PM me your name or link to your page. I will friend you.
 
I joined due the the cnn coverage. Let's just say that I'm impressed by all my old friends that have accounts there and added me. Whoever set up facebook did it right. Just about all the people they have suggested to be friends for me I know :goodposting: Anyway, I need some cronies for mob wars. Any fgbs want to hook a brotha up with tips for this game?
Girl A+ is your man. So to speak.
Go ahead and friend me through the fbg facebook page.
Hmm, I must be dumb or something. I can find your post on the fbg membername thread, but I can't send you a friend request. :confused: Any other suggestions?
PM me your name or link to your page. I will ..... you.
Fixed. :softball:
 
I signed up for a Facebook account a year or two ago, but never used it up until a month ago when I started getting invites from people.

Yesterday I get a friend invite that says "Were you a my town High School grad?" Yes I was, so I check out this chicks page/profile to see if I know her, the name/pic don't seem familiar. She graduated 10 years before me, and I don't know her at all. Why would someone request a friend just because we attended the same high school? I really don't care to get updates on her life, so I ignored her.
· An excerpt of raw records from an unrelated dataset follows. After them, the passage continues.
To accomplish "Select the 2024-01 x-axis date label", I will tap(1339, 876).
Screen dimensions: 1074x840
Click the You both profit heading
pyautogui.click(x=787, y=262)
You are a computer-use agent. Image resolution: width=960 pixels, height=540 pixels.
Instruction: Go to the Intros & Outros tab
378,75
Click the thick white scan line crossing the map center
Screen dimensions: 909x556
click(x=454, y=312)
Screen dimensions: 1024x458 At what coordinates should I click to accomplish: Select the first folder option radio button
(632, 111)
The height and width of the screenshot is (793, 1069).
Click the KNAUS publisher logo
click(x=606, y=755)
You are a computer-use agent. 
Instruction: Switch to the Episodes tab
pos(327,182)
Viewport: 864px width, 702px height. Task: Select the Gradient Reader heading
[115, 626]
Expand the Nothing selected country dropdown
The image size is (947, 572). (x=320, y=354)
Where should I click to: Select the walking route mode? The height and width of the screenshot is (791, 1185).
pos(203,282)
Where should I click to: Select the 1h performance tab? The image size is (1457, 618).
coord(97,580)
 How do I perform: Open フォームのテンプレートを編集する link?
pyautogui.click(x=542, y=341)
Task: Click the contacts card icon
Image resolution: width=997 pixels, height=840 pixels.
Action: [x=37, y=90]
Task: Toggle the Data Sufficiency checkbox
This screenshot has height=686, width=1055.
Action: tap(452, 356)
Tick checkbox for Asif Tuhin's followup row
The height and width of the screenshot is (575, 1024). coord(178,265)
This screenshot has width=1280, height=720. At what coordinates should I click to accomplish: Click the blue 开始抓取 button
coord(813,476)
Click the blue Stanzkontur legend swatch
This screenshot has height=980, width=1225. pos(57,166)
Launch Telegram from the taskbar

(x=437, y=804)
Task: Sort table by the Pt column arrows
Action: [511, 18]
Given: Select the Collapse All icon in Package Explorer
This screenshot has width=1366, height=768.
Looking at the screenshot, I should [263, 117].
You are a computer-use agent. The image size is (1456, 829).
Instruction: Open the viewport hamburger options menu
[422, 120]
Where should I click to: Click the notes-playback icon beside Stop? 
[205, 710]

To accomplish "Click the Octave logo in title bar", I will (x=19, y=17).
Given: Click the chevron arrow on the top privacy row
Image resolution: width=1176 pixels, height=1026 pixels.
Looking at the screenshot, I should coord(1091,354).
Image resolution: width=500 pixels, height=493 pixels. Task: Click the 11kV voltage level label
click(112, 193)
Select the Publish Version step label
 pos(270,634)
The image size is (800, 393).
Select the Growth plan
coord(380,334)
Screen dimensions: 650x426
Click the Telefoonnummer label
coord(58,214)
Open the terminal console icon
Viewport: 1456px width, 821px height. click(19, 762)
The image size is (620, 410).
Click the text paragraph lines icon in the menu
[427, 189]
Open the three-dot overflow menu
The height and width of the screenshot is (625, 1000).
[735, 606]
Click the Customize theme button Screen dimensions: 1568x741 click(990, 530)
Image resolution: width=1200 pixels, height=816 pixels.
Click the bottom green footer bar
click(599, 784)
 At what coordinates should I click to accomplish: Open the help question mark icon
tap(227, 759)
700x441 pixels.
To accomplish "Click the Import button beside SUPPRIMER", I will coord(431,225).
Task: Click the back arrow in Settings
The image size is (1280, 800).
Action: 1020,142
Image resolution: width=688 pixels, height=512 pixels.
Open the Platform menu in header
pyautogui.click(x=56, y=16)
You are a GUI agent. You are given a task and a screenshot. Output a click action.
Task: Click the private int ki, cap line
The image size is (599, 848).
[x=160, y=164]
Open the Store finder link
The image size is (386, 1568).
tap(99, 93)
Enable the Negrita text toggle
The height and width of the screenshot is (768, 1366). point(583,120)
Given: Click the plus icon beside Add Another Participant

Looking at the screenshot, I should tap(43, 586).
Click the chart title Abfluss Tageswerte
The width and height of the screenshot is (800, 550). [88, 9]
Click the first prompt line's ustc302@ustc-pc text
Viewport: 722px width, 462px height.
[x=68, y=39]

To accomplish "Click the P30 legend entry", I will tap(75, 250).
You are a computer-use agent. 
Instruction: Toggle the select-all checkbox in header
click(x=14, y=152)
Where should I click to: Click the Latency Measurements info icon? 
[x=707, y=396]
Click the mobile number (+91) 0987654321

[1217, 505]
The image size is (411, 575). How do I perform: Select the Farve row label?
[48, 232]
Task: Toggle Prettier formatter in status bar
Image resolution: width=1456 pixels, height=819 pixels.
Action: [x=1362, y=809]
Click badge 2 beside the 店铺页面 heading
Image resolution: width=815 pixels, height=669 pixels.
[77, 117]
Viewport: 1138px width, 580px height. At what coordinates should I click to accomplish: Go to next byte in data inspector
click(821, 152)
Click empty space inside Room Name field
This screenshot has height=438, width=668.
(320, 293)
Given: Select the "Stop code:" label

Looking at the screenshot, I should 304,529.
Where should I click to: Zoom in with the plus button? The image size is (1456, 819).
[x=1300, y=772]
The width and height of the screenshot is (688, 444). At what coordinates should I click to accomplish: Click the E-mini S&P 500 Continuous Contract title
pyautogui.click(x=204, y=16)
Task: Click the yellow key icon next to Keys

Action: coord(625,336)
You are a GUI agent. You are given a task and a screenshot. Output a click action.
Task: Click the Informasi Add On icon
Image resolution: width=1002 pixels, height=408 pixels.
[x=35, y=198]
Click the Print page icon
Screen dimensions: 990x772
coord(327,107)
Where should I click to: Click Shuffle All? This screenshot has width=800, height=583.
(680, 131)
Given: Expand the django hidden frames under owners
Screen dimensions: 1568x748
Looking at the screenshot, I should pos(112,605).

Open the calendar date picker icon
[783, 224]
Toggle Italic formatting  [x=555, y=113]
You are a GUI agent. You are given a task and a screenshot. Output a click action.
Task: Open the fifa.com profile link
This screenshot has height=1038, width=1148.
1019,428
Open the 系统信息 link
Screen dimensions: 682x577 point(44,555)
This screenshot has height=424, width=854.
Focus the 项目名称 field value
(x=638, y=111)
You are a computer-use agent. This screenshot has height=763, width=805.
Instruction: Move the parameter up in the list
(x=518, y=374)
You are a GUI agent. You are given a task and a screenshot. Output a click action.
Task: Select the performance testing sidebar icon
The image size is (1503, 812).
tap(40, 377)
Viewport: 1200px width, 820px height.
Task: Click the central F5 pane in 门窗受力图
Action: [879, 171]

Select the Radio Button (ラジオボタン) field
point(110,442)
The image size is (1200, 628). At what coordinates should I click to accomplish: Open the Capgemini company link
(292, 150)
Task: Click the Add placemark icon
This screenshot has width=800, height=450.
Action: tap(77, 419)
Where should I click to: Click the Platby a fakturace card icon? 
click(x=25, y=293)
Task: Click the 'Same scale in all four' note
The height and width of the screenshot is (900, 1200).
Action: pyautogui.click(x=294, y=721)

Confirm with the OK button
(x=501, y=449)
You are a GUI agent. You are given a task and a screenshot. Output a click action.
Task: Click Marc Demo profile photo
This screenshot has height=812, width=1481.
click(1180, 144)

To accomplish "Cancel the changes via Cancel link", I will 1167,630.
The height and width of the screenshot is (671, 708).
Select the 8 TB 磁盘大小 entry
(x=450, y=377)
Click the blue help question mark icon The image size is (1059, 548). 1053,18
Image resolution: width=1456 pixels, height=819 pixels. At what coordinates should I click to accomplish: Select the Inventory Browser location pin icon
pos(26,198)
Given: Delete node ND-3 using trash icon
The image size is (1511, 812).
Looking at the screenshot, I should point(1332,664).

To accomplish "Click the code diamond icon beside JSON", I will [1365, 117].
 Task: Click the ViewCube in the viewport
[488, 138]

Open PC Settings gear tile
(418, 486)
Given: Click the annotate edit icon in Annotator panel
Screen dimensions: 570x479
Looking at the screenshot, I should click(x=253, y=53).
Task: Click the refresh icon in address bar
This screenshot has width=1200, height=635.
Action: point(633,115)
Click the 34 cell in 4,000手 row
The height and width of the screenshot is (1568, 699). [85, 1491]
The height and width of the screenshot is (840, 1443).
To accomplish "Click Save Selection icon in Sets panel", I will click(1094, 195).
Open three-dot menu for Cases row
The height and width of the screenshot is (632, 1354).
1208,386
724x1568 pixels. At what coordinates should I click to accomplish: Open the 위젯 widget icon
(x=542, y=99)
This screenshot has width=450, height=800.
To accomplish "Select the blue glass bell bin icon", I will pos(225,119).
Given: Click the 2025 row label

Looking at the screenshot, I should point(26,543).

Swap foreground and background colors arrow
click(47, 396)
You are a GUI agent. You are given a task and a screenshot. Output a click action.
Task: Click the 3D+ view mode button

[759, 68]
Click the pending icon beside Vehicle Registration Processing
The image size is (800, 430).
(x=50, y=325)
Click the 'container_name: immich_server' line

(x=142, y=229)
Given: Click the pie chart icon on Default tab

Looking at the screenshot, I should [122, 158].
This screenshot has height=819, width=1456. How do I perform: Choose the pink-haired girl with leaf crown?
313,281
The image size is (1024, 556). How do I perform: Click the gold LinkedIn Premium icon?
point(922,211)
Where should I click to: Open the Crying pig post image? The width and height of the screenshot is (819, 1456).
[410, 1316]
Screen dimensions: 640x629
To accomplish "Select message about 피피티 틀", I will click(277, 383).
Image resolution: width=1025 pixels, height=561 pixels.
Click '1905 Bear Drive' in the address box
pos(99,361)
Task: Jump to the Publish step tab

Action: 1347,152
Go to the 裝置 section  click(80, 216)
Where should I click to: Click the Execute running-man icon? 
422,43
Do you get many requests from people you don't know?

 
Do you get many requests from people you don't know?
A few. If I have to look your picture up in the yearbook to figure out who you are, you're denied. If you're a friend friend of a friend and we've only met once, you're denied.If I "know" you in ilife but have never met you personally, you're denied. Sorry Finless, them's the rules.
 
Does this sound normal? A friend of mine I used to work with sent me a Facebook invite today (which was weird, since she knew how quickly I lost interest in myspace years ago). Within two hours, seven or eight people we both know (none of whom, though, have my email address) sent me Facebook requests, wanting to add me as a friend. But I do not have a page. My friend who sent me the original email is no help, as she is worried more about me joining than wondering why I got so many requests. I thought maybe it was some computer glitch or something. If I do not have a page, how could they send me requests?

 
Does this sound normal? A friend of mine I used to work with sent me a Facebook invite today (which was weird, since she knew how quickly I lost interest in myspace years ago). Within two hours, seven or eight people we both know (none of whom, though, have my email address) sent me Facebook requests, wanting to add me as a friend. But I do not have a page. My friend who sent me the original email is no help, as she is worried more about me joining than wondering why I got so many requests. I thought maybe it was some computer glitch or something. If I do not have a page, how could they send me requests?
e-mail.. If they somehow got a hold of your E-mail address, they can choose to send an invite to their contacts.
Import Email Addressesfrom your Yahoo, Hotmail, AOL, Gmail, MSN, Live.com or Comcast email account.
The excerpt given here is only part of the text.